А в дождь было скучно. Чтобы поиграть, нужно было или приглашать, или быть приглашенным, а все что-то мешало, и мы мешали тоже.
(Помню еще, что до магазина идти было довольно далеко, хотя находился он совсем рядом – за забором. И мама иногда переправляла меня туда за чем-нибудь неотложным. Лазить через забор с одобрения и с помощью мамы было даже интересно, хотя и страшновато, но тревожнее было одному, без взрослых стоять в очереди, и просить завесить сметану в принесенную банку незнакомую тетю-продавщицу, которая непонятным мне способом определяла, сколько мне полагается сдачи. Но каким гордым я возвращался!).
Вот на этом пятачке и произошла история, запрятанная в памяти, как в дальнем углу чердака.

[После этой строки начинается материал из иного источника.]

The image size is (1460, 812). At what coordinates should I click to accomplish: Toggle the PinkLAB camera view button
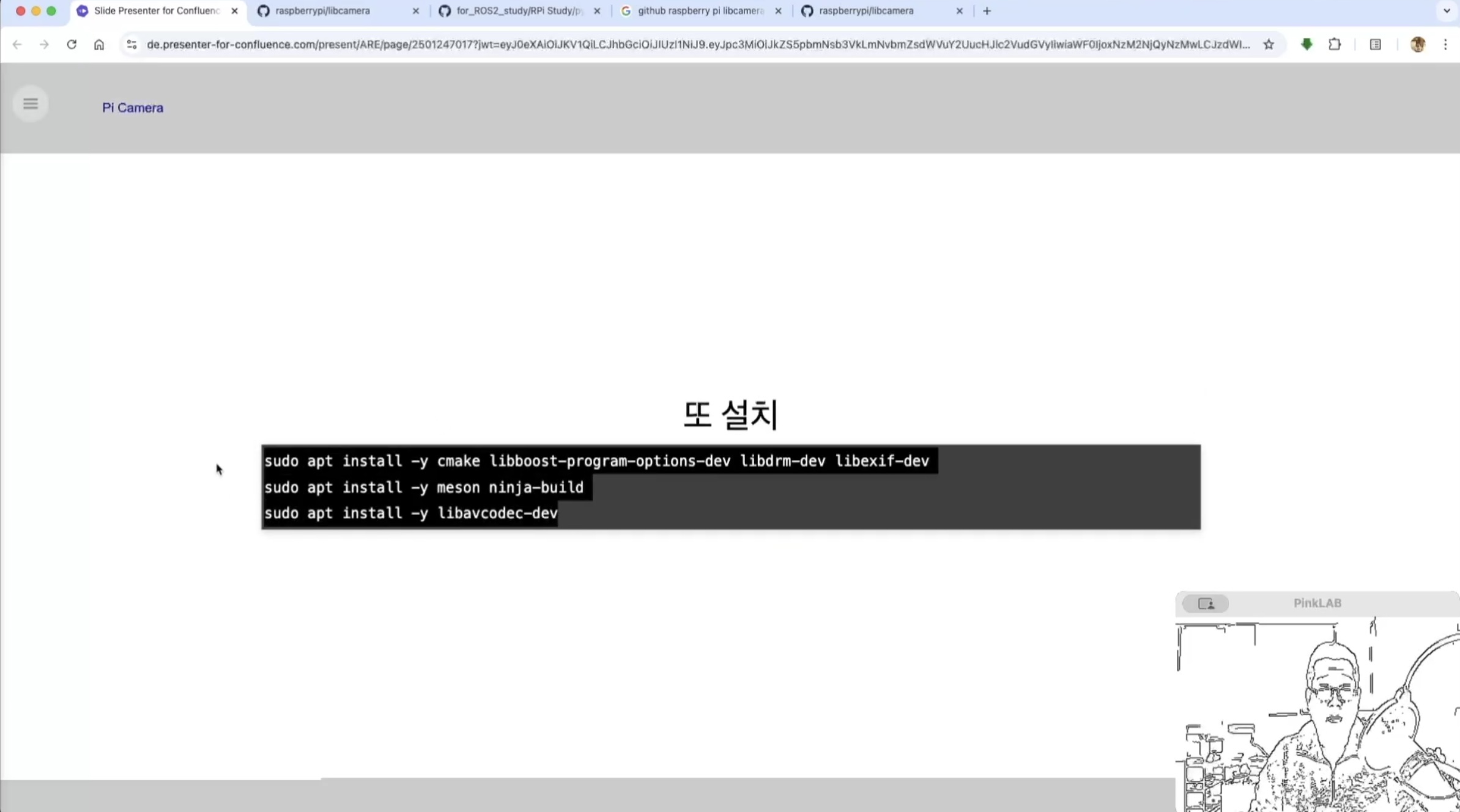click(x=1205, y=603)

Наверное, было в этом что-то от классовой зависти. Семья соседей была научная. У них даже бабушка была с образованием. Больше того, имелась домработница, низким голосом певшая теми самыми дождливыми вечерами: цыганка гадала, цыганка гадала… (я лишь много лет спустя узнал – о чем…). Почти каждый день в разгар наших игр раздавался громкий и уверенный голос ученой бабушки, по слухам даже преподавательницы, зовущей внука заниматься подготовкой к школе. В самом ли деле она так называла долговязого очкарика-внука, или это ироническая придумка взрослых, не помню. Андрэ неохотно, но послушно отрывался от игры, что ее часто разрушало, и тем вызывало досаду. Нам-то до школы было далеко - целый год.
Думаю, это случалось не раз, и когда Андрэ в игре нарушил какие-то нам самим не совсем ясные правила, у меня появилась мысль о справедливом наказании - не пихнуть ли его в крапиву?
Идея эта так быстро овладела массами, что в голове моей даже не успела закрепиться уверенность, высказал я ее, или только собирался. Просто он, голоногий, вмиг оказался в густой призаборной крапиве, закинутый туда несколькими парами цепких ребячьих рук. Я и не поспел к ним присоединиться.
Был большой шум. И не только от ревущего пароходом Андрэ. Видимо, при расследовании подельнички мои меня сдали. И, судя по выражению лица моей мамы, она никак не могла поверить, что зачинщиком мог быть ее тихоня.
Стало почти темно. Поднявшись, прошел за калитку. Поддел ногой брошенную на опустевшем пятачке поломанную игрушку. И понял, что нашел разгадку сопутствующему всей моей жизни стойкому отвращению к самой мысли управлять и руководить кем-то.